Saturday, November 19th, 2016

by Ron Gorman, Oberlin Heritage Center volunteer docent, researcher and trustee

The recent Presidential election, in which Ohio continued its recent trend of flip-flopping between blue and red every 8 years, got me thinking about early Ohio history. It was even worse back then actually – with the flip-flops often happening every two years. In particular, I thought about the election of 1857, another biennial flip with accompanying flop, where the issues of the day were much more divisive than the issues we face today (as hard as that may be to believe!) The 1857 election would arguably turn out to be particularly significant to Oberlin, but it didn’t go Oberlin’s way at all. Nevertheless Oberlin would face the problem with characteristic steady and calm resolve, and ultimately Oberlin would prevail. (Note: This topic was originally covered in great detail in my Northern States’ Rights three-part series of blogs three years ago, but in light of recent events I thought it was worth revisiting from a new perspective with some additional information.)

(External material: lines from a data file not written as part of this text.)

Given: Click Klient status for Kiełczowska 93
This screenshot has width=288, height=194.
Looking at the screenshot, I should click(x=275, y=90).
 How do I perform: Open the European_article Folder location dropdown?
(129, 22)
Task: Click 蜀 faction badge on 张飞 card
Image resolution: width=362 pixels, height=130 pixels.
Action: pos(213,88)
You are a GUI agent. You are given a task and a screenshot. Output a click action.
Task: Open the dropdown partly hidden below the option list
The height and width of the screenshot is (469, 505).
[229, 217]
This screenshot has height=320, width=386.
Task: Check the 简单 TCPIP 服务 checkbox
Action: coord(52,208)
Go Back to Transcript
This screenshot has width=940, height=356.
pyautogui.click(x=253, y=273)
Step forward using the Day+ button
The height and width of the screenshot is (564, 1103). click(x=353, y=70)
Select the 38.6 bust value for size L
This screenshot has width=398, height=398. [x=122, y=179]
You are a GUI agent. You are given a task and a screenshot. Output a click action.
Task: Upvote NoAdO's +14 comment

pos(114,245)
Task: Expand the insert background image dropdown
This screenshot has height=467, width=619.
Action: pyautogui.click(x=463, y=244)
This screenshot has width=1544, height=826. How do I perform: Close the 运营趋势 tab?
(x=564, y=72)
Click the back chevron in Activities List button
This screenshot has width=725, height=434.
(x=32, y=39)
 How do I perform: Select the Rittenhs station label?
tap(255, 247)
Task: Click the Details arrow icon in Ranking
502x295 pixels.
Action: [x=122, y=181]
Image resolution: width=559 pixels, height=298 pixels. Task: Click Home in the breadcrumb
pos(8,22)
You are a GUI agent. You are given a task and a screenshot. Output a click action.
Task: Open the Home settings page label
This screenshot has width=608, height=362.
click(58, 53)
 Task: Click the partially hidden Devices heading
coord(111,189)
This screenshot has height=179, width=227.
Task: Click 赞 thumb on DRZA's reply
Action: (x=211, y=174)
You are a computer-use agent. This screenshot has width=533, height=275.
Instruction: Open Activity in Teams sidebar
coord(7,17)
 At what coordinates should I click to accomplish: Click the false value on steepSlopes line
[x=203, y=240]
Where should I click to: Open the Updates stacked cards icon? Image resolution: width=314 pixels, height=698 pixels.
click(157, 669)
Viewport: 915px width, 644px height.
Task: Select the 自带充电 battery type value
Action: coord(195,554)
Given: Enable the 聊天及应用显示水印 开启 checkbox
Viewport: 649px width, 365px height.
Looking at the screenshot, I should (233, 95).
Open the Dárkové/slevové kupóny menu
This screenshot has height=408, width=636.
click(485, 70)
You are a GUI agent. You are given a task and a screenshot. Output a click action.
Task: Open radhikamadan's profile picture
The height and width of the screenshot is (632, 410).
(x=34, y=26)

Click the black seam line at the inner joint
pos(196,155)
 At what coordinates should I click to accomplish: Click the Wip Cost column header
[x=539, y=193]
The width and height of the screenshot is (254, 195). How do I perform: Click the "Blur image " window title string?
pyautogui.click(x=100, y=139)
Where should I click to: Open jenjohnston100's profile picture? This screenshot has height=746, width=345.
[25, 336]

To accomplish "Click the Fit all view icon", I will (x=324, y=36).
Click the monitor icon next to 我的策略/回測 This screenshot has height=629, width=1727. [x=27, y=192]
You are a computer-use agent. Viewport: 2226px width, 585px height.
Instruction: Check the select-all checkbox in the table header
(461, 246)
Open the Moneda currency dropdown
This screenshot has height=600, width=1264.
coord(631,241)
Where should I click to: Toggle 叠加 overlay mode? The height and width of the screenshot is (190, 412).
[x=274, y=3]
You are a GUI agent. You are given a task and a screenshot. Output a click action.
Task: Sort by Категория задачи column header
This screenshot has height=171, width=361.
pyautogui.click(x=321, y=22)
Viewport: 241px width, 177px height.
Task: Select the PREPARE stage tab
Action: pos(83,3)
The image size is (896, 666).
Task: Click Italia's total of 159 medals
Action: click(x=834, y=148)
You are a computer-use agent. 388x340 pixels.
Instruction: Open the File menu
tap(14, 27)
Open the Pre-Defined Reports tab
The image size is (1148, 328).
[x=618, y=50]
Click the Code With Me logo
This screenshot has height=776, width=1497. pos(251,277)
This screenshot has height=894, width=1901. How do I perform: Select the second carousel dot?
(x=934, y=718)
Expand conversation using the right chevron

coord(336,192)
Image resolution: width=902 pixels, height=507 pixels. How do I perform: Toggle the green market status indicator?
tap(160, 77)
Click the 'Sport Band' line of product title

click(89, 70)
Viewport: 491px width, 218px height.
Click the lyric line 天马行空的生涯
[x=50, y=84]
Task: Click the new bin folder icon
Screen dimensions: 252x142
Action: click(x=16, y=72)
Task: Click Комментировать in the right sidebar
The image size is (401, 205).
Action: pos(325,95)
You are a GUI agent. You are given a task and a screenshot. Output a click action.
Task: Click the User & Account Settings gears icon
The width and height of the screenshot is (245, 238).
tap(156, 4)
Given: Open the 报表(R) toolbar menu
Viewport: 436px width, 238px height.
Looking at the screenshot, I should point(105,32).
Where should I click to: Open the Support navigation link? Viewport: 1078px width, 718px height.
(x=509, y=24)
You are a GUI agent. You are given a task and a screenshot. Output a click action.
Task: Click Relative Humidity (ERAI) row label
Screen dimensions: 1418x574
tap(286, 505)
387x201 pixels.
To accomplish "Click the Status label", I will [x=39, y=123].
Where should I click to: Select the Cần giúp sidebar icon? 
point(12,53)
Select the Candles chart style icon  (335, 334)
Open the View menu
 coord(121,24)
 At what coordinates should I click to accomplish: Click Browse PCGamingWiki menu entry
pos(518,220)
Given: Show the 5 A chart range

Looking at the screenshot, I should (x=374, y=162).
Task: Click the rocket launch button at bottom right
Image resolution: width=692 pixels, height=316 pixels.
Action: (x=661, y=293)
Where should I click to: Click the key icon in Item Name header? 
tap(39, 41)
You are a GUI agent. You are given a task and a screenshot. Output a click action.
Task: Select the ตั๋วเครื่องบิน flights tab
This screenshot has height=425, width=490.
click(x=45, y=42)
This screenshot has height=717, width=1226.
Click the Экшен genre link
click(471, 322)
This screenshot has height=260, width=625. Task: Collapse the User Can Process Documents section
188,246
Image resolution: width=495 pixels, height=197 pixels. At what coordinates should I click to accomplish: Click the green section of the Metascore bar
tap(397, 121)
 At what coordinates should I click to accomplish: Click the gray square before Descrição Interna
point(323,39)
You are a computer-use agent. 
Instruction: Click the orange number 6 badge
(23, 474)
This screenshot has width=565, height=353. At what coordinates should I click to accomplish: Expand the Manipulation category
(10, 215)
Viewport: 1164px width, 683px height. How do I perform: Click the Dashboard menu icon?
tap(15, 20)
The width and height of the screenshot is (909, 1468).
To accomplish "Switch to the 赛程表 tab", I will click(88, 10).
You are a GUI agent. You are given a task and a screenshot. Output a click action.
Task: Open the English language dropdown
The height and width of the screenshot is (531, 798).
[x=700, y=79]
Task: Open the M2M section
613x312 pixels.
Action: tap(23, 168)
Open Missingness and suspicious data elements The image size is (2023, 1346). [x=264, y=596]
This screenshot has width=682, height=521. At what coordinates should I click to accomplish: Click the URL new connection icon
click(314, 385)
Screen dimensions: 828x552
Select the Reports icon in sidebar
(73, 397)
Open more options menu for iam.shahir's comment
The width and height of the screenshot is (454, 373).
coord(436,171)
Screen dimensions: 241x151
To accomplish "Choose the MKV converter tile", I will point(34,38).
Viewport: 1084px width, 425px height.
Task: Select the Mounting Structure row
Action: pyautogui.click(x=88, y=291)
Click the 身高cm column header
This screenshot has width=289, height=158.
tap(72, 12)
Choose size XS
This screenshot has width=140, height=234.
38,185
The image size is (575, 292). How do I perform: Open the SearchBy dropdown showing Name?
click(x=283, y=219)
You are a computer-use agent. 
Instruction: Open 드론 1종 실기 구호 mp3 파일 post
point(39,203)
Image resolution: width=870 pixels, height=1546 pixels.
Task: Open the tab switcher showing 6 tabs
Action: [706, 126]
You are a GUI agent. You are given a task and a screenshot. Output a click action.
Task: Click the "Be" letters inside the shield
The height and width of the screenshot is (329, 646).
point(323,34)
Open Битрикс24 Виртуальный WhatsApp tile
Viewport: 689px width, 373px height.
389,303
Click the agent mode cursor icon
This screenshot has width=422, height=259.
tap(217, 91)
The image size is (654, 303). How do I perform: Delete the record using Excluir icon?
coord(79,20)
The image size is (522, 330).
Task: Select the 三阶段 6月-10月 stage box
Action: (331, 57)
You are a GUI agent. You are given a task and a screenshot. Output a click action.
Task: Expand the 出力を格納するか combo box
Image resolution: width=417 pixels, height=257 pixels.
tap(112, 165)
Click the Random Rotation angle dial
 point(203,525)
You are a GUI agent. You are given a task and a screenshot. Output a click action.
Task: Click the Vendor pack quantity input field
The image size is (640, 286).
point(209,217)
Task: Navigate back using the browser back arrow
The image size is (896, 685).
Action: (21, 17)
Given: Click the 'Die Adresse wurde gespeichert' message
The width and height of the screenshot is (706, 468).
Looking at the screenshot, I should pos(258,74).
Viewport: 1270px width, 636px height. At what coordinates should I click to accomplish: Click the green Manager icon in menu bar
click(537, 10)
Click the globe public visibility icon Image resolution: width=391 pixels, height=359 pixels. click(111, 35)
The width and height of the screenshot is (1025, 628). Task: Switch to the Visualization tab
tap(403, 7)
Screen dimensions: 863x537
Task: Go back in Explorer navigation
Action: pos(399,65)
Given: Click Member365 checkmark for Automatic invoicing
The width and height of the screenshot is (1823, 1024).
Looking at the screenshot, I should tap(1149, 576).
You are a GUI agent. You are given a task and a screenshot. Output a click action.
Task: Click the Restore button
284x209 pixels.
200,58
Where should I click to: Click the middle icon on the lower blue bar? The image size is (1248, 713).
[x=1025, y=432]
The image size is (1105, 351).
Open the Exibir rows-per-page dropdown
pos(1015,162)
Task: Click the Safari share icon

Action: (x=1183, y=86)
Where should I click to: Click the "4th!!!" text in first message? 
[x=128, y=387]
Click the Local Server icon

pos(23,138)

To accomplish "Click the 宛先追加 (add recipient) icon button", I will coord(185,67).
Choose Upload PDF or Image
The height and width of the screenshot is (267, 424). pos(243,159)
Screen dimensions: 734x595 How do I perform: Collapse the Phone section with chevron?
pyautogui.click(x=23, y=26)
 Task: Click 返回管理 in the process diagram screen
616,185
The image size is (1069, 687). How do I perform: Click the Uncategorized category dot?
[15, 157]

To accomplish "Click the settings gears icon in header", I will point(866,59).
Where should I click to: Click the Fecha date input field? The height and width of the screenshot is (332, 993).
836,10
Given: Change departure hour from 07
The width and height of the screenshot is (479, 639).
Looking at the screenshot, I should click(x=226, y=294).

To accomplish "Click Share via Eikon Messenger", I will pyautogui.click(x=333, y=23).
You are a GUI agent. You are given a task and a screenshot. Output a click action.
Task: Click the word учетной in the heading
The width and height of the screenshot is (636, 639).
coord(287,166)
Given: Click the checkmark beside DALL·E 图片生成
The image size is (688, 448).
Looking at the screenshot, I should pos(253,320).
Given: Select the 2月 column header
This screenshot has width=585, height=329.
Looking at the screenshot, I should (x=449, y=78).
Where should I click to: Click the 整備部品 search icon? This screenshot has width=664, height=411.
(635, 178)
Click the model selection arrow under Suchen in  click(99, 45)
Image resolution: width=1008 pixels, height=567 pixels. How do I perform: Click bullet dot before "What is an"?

The election of 1857 was a state election, not a national one. State elections were more significant then, as many Ohioans, including most Oberlinites, had given up on the federal government altogether and put their faith in the state to protect their rights. The federal government at that time seemed hopelessly wedded to the “slave power”, run by Democrats at a time when the Democratic party was unabashedly pro-slavery. The 1850s had seen an endless stream of intrusions by the Democratic “slaveocracy” on the liberties of the northern states and western territories, beginning with the notorious Fugitive Slave Law of 1850, which denied accused fugitive slaves even the most basic legal rights and proscribed stiff penalties for anyone who assisted them, or even refused to assist in their capture. Even at the time of the 1857 election, Democratic President James Buchanan was doing everything in his power to force an oppressive pro-slavery state constitution and legislature on the overwhelmingly anti-slavery inhabitants of Kansas Territory.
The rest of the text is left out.